The control unit 90 detects that the state of the detection unit 49 changes from the light-blocking state to the light-transmitting state, and detects the position of the actuator 48 as the second position P2. Note that the control unit 90 does not detect whether or not the sheet S1 is stacked on the sheet cassette 16 when the feeding instruction for the sheet S2 is input.

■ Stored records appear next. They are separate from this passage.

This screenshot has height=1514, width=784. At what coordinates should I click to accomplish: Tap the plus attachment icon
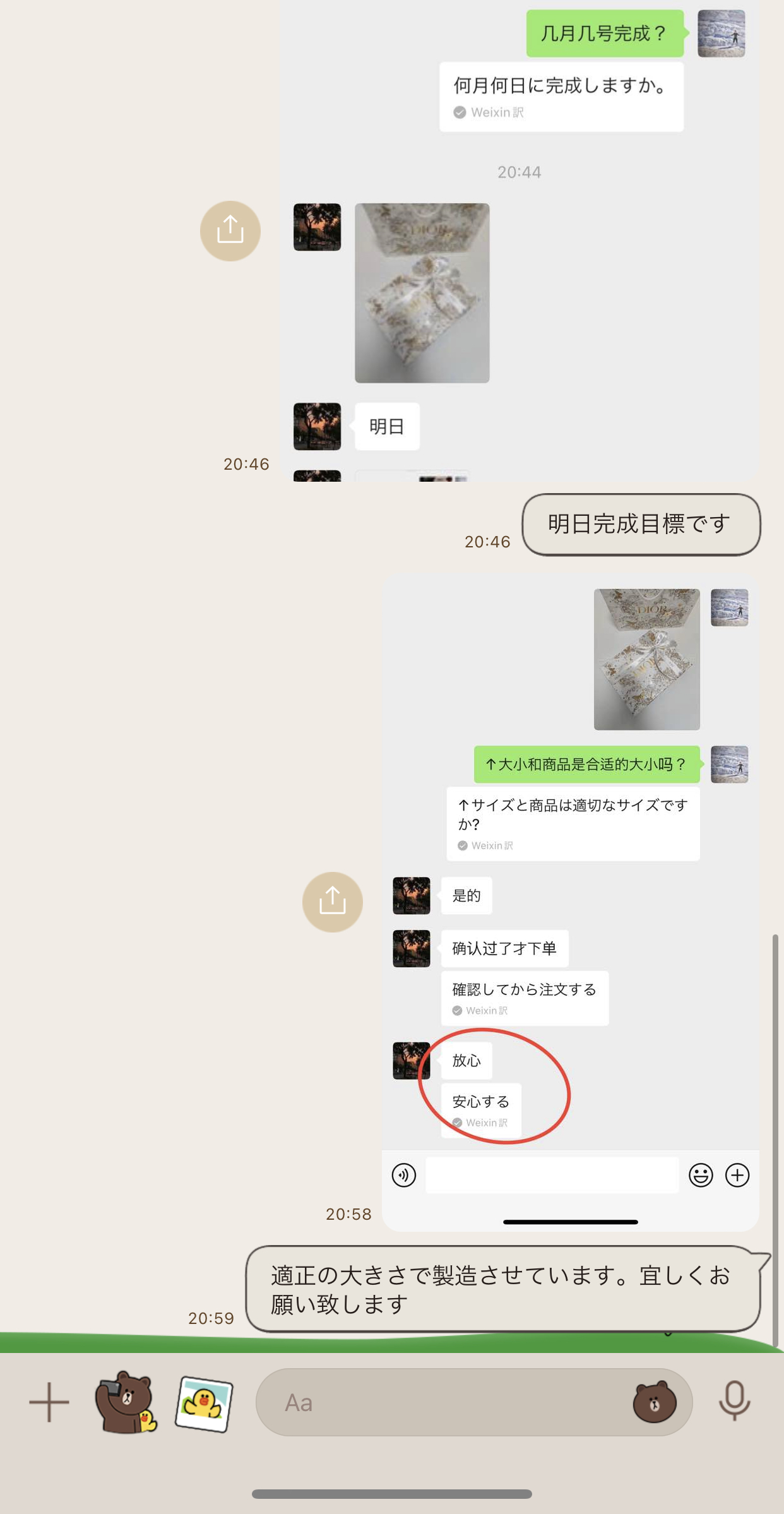(49, 1402)
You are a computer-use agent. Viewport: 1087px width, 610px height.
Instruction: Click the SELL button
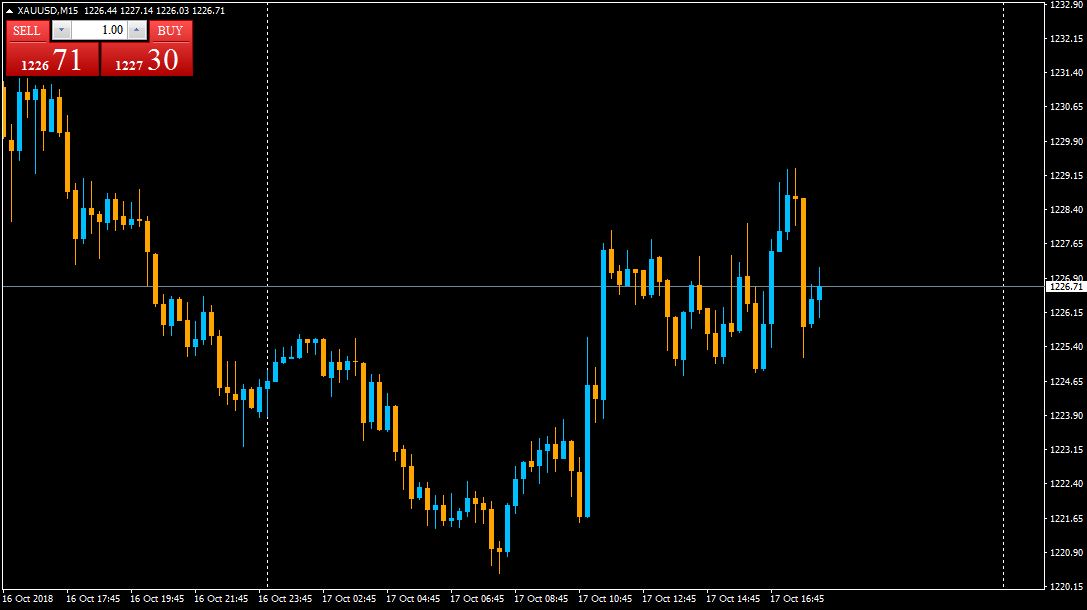(x=26, y=30)
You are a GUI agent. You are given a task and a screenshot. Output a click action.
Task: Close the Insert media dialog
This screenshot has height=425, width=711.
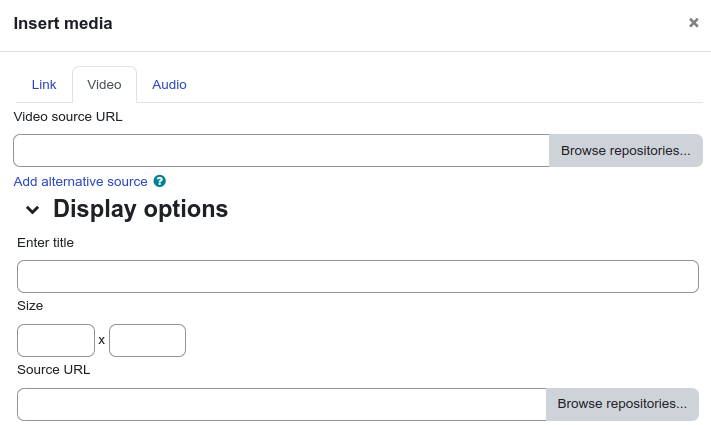coord(693,23)
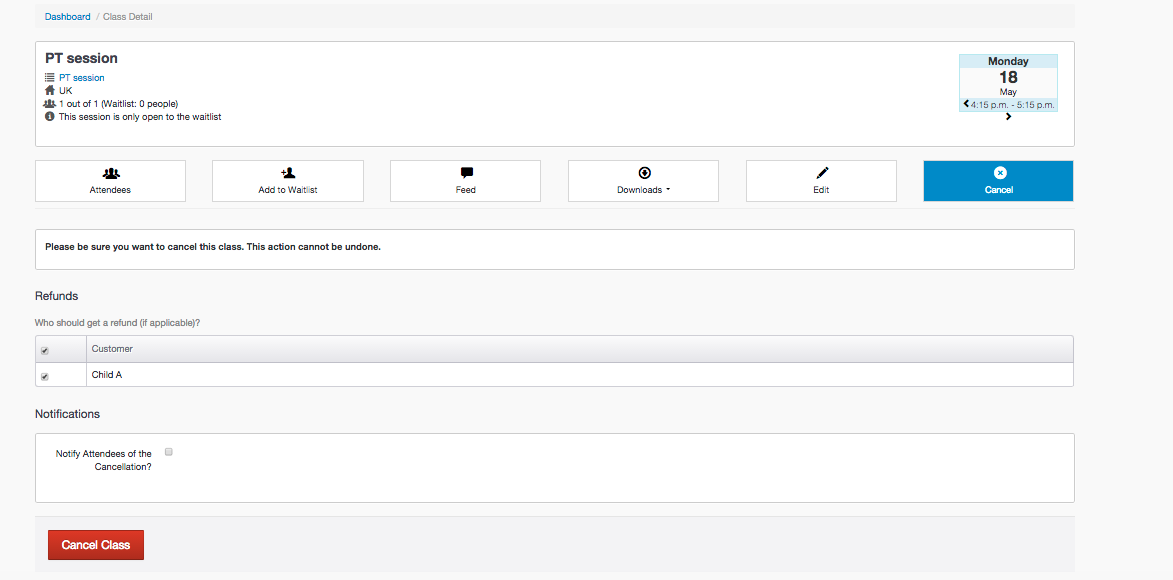Click the Edit pencil icon
This screenshot has width=1173, height=580.
click(821, 173)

When the actuator detection sensor 46 detects the second position P2, the control unit 90 temporarily stops the main motor 60, that is, stops the transport by the transport roller pair 47. Then, as shown in FIG. 6, the leading end of the sheet S2 (the end on the downstream side in the sheet conveyance direction) is arranged between the feeding roller 42 and the pressing section 53. Then, in order to convey the sheet S2 to the downstream side, the control unit 90 causes the main motor 60 to output rotational driving force in the forward direction, and keeps the feeding roller 42 in pressure contact with the sheet S2 by the moving mechanism 27. Rotate the feed roller 42. This rotation of the feeding roller 42 transports the sheet S2 to the downstream side.

When the rear end of the sheet S2 (the upstream end in the sheet conveyance direction) separates from the contact portion 55, the actuator 48 swings in the downward direction and moves to the detection position Pt or the first position P1 again. Here, when the actuator 48 moves from the second position P2 to the detection position Pt, the detection unit 49 changes from the light-transmitting state to the light-blocking state, and then continues in the light-blocking state. On the other hand, when the actuator 48 moves from the second position P2 to the first position P1, the detection unit 49 changes from the light-transmitting state to the light-blocking state, and then returns to the light-transmitting state again.

In either case, the control section 90 detects this when the actuator detection sensor 46 detects the actuator 48 (=the detection section 49 changes from the light-transmitting state to the light-blocking state) when feeding the sheet S2. At the timing of , it is determined that the actuator 48 is located at the detection position Pt.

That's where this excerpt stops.